(Quoted text):
▼

# Implementation of HMM algorithms

## Choosing the appropriate data structures
You can choose any data structure to represent your HMM as long as your implementation works. The important thing to bear in mind is that your model needs to contain: 
* N states  
  Represented by characters, strings or numbers. Can include the first and the last state explicitly but can also work without them. 
* A set of transition probabilities {a<sub>kj</sub>}  
  a<sub>kj</sub> = P(π(i) = j | π(i-1) = k)  
  The probability of being in the state j at step i given that at step i-1 we were in the state k.
* A set of emission probabilities {e<sub>k</sub>(c)}  
  e<sub>k</sub>(c) = P(s<sub>i</sub> = c | π(i) = k)  
  The probability of observing the symbol c at the i-th position of the sequence given that at the i-th step we are in the state k.
  
One possible representation is described below.

### States
States are represented as a list of characters.

In [None]:
states = ['b','y','n','e']

### Transitions
Transitions are represented as a dictionary where keys are tuples and values are transition probabilities. The first element of the tuple is the state from which we transition and the second element is the state we transition to.

In [None]:
transitions = {('b','y') : 0.2,
               ('b','n') : 0.8,
               ('y','y') : 0.7,
               ('y','n') : 0.2,
               ('y','e') : 0.1,
               ('n','n') : 0.8,
               ('n','y') : 0.1,
               ('n','e') : 0.1
    }

### Emissions
Emissions are represented as a dictionary where keys are states and values are dictionaries. The internal dictionaries contain emitted symbols as keys and emission probabilities as values.

▲

(Extracted data):
▼

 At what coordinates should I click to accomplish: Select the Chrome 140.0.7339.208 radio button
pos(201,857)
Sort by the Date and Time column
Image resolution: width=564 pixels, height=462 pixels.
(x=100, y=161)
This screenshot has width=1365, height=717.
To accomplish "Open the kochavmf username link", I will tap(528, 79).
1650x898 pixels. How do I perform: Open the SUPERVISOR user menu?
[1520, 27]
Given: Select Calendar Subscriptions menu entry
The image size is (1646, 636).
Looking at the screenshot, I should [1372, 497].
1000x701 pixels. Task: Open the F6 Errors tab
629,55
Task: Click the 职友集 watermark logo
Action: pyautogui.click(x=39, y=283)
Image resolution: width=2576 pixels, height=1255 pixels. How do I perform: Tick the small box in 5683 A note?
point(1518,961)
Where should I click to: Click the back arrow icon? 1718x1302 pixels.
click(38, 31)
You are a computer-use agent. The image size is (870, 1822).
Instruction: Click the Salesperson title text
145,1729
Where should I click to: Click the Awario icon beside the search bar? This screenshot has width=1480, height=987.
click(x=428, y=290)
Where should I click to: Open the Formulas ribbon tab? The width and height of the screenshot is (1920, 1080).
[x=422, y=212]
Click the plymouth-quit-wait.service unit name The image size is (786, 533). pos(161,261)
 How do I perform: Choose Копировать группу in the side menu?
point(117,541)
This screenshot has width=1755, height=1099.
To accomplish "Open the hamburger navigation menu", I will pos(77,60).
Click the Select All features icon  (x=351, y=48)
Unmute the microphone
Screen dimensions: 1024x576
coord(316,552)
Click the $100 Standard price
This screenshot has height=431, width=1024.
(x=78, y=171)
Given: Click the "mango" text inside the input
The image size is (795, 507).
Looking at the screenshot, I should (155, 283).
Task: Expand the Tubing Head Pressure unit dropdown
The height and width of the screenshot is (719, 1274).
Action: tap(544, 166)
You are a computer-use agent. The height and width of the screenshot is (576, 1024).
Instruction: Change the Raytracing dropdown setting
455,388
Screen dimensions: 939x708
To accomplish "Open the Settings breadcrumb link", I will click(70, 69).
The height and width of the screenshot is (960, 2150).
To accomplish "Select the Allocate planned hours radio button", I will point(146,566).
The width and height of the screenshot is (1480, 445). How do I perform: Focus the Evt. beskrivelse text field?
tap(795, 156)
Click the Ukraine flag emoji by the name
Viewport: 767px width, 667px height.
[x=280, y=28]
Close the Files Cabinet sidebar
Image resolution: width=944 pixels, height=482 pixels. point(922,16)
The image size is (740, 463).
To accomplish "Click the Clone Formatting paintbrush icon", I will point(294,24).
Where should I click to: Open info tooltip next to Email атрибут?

▲

(Exercises to complete):
a - Switch "model" to "hidden Markov model" while writing out the HMM implementation text from "## Choosing the" to "j | π(i-1) = k)".
b - In the HMM implementation text, what transition probability is given for going from state 'b' to state 'n'?
c - Carry the HMM implementation text on from where it stops.
The records have no connection to the HMM implementation text.

(In response):
a -
## Choosing the appropriate data structures
You can choose any data structure to represent your HMM as long as your implementation works. The important thing to bear in mind is that your hidden Markov model needs to contain: 
* N states  
  Represented by characters, strings or numbers. Can include the first and the last state explicitly but can also work without them. 
* A set of transition probabilities {a<sub>kj</sub>}  
  a<sub>kj</sub> = P(π(i) = j | π(i-1) = k)

b - 0.8

c -
In [None]:
emissions = {'y' : {'A':0.1, 'C':0.4, 'G':0.4, 'T':0.1},
             'n' : {'A':0.25, 'C':0.25, 'G':0.25, 'T':0.25}
    }

### Sequence
The sequence is simply a string.

In [None]:
sequence = 'ATGCG'

## Initializing matrices
We can write a simple utility function to initialize matrices that will be useful afterwards. It takes the desired number of rows, the desired number of columns and the value to fill the matrix with. If the third parameter is not provided, the matrix is filled with zeros by default.

In [None]:
def initialize_matrix(dim1,dim2,value=0):
    F = []
    for i in range(0,dim1):
        F.append([])
        for j in range(0,dim2):
            F[i].append(value)
    return F

## Visualizing matrices
For visualization purposes only we implement some printing functions. They are not important for the sake of the solution and the details of the implementation can be ignored.

In [None]:
def print_matrix(matrix,axis1,axis2):
    w = '{:<10}'
    print w.format('') + w.format('0') + ''.join([w.format(char) for char in axis2]) + w.format('0')
    for i, row in enumerate(matrix):
        print w.format(axis1[i]) + ''.join(['{:<10.2e}'.format(item) for item in row])
        
def print_matrix_p(matrix,axis1,axis2):
    w = '{:<10}'
    print w.format('') + w.format('0') + ''.join([w.format(char) for char in axis2]) + w.format('0')
    for i, row in enumerate(matrix):
        print w.format(axis1[i]) + ''.join(['{:<10s}'.format(item) for item in row])

## Forward algorithm
We start by initializing matrix F that will contain as many rows as there are states and as many columns as there are symbols in the sequence plus two additional columns (the first and the last). The probability of starting from the begin state is 1 so we set the first element of the matrix to 1.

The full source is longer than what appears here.